Smokey is wrong in writing that current CO2 levels are below historical levels. They are much higher than they have even been since man first walked on two legs on this earth. As his (or her?) chart shows, he refers to PREHISTORIC LEVELS. He may think the distinction is pedantic and a matter of semantics. But it is unlikely that mankind would survive, over much of the earth, any recurrence of temperatures associated with his high CO2 values. It is no accident that mankind first started to thrive and multiply less than 10,000 years ago, but did not do so during earlier interglacial periods. This was due to the Climatic Optimum, when an easily calculated shift in the earth’s orbit and angle of inclination caused the last ice age to end. The present warming and (coincidental, as he would believe) increase in CO2 to 392 ppm in July 2011 was caused by no such astronomical event, nor by cosmic dust, nor by anything else he might like to imagine. It is caused by mankind’s DAILY emission of 17 million tons of CO2 into the atmosphere, containing 7 million tons DAILY of carbon. Why should this not be so? Never in the history of the earth have such large amounts of fossil fuels been oxidised in such a short time. It is commonsense, and it fits the scientific conclusions of 19th century scientists such as Kirchoff, Wien, Stefan, Boltzman etc., all of whom discovered that CO2 is transparent to incoming solar radiated energy, but opaque to outgoing terrestrial radiated energy.

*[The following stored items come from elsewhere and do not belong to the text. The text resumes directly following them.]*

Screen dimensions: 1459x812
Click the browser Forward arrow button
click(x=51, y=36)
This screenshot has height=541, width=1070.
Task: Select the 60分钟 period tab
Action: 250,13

Secondly, he raises the old chestnut about CO2 increases FOLLOWING temperature rises, not preceding them. This, emphatically, is not happening during the present warming episode that can be traced back to the start of the Coal Age, a.k.a. the Industrial Revolution about 1750. Previous, natural, CO2 increases have followed temperature rises with a time lag of some 8 centuries, for a very good reason. Previous warmings have always had a different trigger mechanism to start them, usually a shift in the earth’s orbit bringing it closer to the sun, or a change in its inclination. This starts a temperature rise in the atmosphere and land surface. However the oceans take much longer to warm, because any warming at their surface is diffused throughout their great depth. Also water has a much higher specific heat capacity than most other substances. Therefore it takes some centuries for sea temperatures to respond throughout their depth to air and land temperatures. The oceans hold vast amounts of dissolved CO2, far more than the atmosphere ever does. When water becomes warmer, even by one degree, it cannot hold as much dissolved gases. (It is well known in drinking circles that champagne, or lemonade, will retain its fizz better if it is chilled.) Warmed sea water will give up some of its CO2 to the atmosphere, which in turn causes an enhanced greenhouse effect, which in turn causes the sea to warm further, which …. you get the picture. It’s called Positive Feedback. The good news is that it will end, as it always has on past occasions. Global warming will end when biological processes in the oceans absorb the additional CO2 that falls in rainwater, and deposits the carbon as calcium carbonate and other compounds on the ocean floor.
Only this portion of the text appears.